Консул не шевелился. В конце концов глухо застучала палка по направлению к пленнику. Илла медленно приблизился, обошел Юлиана сбоку, чтобы узник не опрокинул ударом ног в кандалах. Послышался стук прислоненной к стене трости. Мягкие и теплые пальцы коснулись шеи Юлиана, поддели тугой шнур, ослабили. Перстни остро царапнули щеки. Мешок полетел на пол, и граф поднял свой взор.



Сине-серые глаза Иллы мерцали нечистым светом в полутьме узилища. Лицо его было страшным: скуластое, бледное, лишенное кровинки и похожее на обтянутую тончайшим пергаментом кость. Черная, едва тронутая серебром щетина обрамляла лицо внизу – по контуру, и над губой, а длинный нос был очень широк в переносице. Илла казался скелетом в облаке черных одежд, богато усыпанных златом, рубинами и гагатами.

Между мужчинами тихонько покачивался край черного шаперона, намотанного тюрбаном. На ткани блестела золотая брошь в виде платана. Но Илла, а точнее глаза его – ибо только они, ясные и злые, были живы на давно мертвом лице – глядели сквозь брошь на узника.

Они смотрели друг на друга, не отводя глаз. Илла нависал, высокий и костлявый, над пленником и глядел с маской беспристрастности. Ненадолго сквозь холодное выражение проступила тень тревоги, легла усталостью на и без того изможденное какими-то болезнями лицо, делая его еще старше. Но консул переборол это состояние и продолжал словно что-то искать в бледном и перепуганном Юлиане. Тот уже мысленно воображал, что Илла, вероятно, раздумывает, какими клещами будет вытаскивать из узника правду.

Они оба молчали. В конце концов, Илла оперся на черную трость, исполненную в виде дерева, и его ладонь легла на сверкающий в полутьме темницы гранат, который прятался меж ветвей. Развернувшись, консул медленно направился к выходу хромающей походкой, неся на своем худом и немощном теле громоздкую мантию, которая подпоясывалась алым шелковым ремнем.

Там, где виднелась решетчатая дверь, переливался всеми цветами радуги щит – тот самый звуковой заслон. При виде подошедшего к выходу Иллы маги в коридоре перестали что-то бормотать, губы их расслабились, лица с символикой боевых чародеев обмякли, и с последним мерцанием, особенно ярким, щит пропал. Слуги отворили дверь, выпустили консула, потом вынесли деревянное резное кресло с мягкими алыми подушечками. Вскоре узник остался наедине с тревожными мыслями, которые подхватили его и закрутили в водоворот из переживаний и страха.

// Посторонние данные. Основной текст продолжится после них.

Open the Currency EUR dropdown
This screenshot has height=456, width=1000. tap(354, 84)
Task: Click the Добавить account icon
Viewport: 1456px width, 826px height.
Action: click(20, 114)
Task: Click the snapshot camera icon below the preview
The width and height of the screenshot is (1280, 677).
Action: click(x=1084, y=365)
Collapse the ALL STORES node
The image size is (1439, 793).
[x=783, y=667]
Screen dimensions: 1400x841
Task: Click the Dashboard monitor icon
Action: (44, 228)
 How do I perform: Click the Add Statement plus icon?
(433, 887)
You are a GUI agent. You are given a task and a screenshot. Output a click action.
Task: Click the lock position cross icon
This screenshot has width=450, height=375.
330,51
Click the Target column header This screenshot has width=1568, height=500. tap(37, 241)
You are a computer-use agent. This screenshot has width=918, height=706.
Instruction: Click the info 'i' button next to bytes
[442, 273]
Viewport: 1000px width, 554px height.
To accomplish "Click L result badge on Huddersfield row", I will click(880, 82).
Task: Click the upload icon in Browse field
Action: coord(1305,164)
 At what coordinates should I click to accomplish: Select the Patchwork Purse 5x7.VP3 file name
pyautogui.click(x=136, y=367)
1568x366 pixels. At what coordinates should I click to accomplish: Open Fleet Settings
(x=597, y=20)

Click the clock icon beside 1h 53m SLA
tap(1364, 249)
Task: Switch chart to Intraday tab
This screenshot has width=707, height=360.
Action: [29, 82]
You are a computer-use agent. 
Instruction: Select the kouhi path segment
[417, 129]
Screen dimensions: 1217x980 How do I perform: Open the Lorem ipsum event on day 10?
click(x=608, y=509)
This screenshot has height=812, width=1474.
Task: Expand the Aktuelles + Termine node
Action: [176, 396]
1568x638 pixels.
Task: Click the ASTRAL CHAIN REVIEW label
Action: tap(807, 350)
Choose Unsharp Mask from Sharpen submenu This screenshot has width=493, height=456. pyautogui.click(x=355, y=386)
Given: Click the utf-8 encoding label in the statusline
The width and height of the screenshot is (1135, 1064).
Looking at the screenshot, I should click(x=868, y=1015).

Чуть позже, буквально сразу, как царедворец покинул коридор, за Вицеллием Гор’Ахагом пришли. Его грубо вытолкали из камеры, но повели не к выходу из тюремного блока, а в противоположную сторону, где тихо сидел Юлиан. Четыре железных амбала, оборотни, от которых разило псиной, прошли с притихшим веномансером мимо узилища Юлиана. На костлявого старика накинули еле прикрывающую гениталии и худой зад рубаху, и он, больной и бледный, тяжело дышал, лишившись своего сердечного лекарства из голубых олеандров. Ненадолго Вицеллий повернул голову влево и столкнулся взглядом с Юлианом. И снова улыбнулся, правда уже как-то вымученно и устало, без безумного прошлого хохота. Глаза старика были печальными, но ясными.

Прозвенела звонкая пощечина. Один стражник злобно рыкнул на притоморзившего заключенного. Пошатнувшегося от удара Вицеллия ловко подняли над землей, отчего босые ноги нелепо замотыляли в воздухе. Дальше его, беспомощно провисшего с задранной до пупа рубахой, уже понесли. Звуки громыхающих железных сапог растворились на лестнице, ведущей вниз. В подвал, стало быть… Еще через время в коридоре прошумело знакомое тяжелое облачение Иллы, и в сопровождении телохранителей консул спустился под землю, вслед за Вицеллием.